The goal of the latest mission is to collect lunar rocks and soil to help scientists learn about the origins, formation, and volcanic activity of the Moon on its surface.

The Chang’e-5 spacecraft, named for the mythical Chinese goddess of the moon, “landed on the near side of the Moon on Tuesday night,” the state media agency Xinhua reported, citing the National Administration of the Moon. China space.

If the return trip is successful, China will be only the third country to have recovered samples from the Moon, after the United States and the Soviet Union in the 1960s and 1970s.

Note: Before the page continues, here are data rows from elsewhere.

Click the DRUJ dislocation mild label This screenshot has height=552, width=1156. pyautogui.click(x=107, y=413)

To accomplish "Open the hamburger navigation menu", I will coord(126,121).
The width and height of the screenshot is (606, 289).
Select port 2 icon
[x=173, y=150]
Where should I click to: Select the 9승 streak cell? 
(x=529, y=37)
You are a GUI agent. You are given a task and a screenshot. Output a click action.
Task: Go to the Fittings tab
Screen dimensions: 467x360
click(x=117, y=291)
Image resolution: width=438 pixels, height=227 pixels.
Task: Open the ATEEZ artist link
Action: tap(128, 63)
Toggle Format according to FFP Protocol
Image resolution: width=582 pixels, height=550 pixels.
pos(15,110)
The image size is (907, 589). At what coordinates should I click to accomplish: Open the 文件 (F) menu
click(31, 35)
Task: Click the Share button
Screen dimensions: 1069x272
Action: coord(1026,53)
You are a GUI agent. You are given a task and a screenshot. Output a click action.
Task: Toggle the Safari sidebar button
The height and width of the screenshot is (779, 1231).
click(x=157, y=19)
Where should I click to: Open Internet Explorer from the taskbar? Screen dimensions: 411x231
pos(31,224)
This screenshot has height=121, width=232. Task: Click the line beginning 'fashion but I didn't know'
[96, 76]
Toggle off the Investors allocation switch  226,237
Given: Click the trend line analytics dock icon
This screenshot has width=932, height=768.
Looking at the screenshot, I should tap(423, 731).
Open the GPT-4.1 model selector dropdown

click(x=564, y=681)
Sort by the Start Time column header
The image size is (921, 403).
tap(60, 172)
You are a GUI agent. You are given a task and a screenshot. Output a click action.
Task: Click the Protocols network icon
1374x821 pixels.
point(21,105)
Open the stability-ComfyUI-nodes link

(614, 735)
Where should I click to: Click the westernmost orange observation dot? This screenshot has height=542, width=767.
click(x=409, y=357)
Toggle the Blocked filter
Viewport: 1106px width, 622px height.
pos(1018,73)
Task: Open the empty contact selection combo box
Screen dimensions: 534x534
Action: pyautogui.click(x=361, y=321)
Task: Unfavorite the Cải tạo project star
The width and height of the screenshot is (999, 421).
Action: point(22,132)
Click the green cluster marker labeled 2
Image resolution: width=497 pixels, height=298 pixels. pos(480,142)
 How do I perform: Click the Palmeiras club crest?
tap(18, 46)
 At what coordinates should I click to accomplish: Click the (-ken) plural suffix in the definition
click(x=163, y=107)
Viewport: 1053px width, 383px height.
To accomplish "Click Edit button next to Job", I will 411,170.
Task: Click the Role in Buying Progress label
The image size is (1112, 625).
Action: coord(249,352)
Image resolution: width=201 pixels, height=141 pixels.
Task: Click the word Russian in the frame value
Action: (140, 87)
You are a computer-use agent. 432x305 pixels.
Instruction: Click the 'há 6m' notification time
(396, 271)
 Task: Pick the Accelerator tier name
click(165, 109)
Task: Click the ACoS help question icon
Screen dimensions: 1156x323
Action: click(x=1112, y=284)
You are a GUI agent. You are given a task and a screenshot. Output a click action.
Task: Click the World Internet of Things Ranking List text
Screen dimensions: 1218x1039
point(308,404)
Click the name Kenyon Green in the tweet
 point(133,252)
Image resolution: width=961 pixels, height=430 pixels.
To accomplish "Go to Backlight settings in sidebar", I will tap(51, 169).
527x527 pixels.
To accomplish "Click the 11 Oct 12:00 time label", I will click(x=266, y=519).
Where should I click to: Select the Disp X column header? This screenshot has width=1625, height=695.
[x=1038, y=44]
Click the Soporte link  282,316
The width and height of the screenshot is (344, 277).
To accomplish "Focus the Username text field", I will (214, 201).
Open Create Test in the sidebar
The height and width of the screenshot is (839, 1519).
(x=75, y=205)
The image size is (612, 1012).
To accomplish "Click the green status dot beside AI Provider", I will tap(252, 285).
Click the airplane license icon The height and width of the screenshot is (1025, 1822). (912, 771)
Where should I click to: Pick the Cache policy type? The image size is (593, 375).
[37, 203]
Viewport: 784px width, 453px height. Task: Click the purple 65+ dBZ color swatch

This mission is the first attempt to bring lunar samples to Earth since the Soviet Union’s Moon 24 did so in 1976.

The Chinese probe entered the orbit of the Moon on Saturday after a 112-hour journey from Earth, Xinhua said, after a rocket carried it into space from the southern Chinese province of Hainan last week.

– ‘Space dream’ –

It involves collecting two kilograms (4.5 pounds) of material in a previously unexplored area known as the Oceanus Procellarum, or “Ocean of Storms,” ​​which consists of a vast plain of lava, according to the scientific journal Nature.

Xinhua reported that the probe was designed to collect samples from the lunar surface, as well as to drill beneath it to secure a diverse variety of samples.

Harvesting will take place over the course of one lunar day, equivalent to around 14 Earth days.

The lunar samples will be returned to Earth in a capsule scheduled to land in the Inner Mongolia region of northern China in late December, according to the US space agency NASA.

The mission is technically challenging and involves several innovations that had not been seen during previous attempts to collect moon rocks, Harvard-Smithsonian Center for Astrophysics researcher Jonathan McDowell told AFP last month.

Under President Xi Jinping, plans for China’s “space dream,” as he calls it, have accelerated.

Beijing is finally looking to catch up with the United States and Russia after years of belatedly matching their space milestones.

China’s first satellite soared into space on the back of a Long March rocket in 1970, while human spaceflight took decades more, and Yang Liwei became China’s first astronaut to go into space in 2003.

A Chinese lunar rover landed on the other side of the Moon in January 2019 in a world first that fueled Beijing’s aspirations to become a space superpower.

The latest probe is among a series of ambitious goals set by Beijing, including creating a super-powerful rocket capable of delivering heavier payloads than NASA and private rocket company SpaceX can handle, a lunar base, and a space station with permanent crew.

Astronauts and scientists in China have also spoken of manned missions to Mars.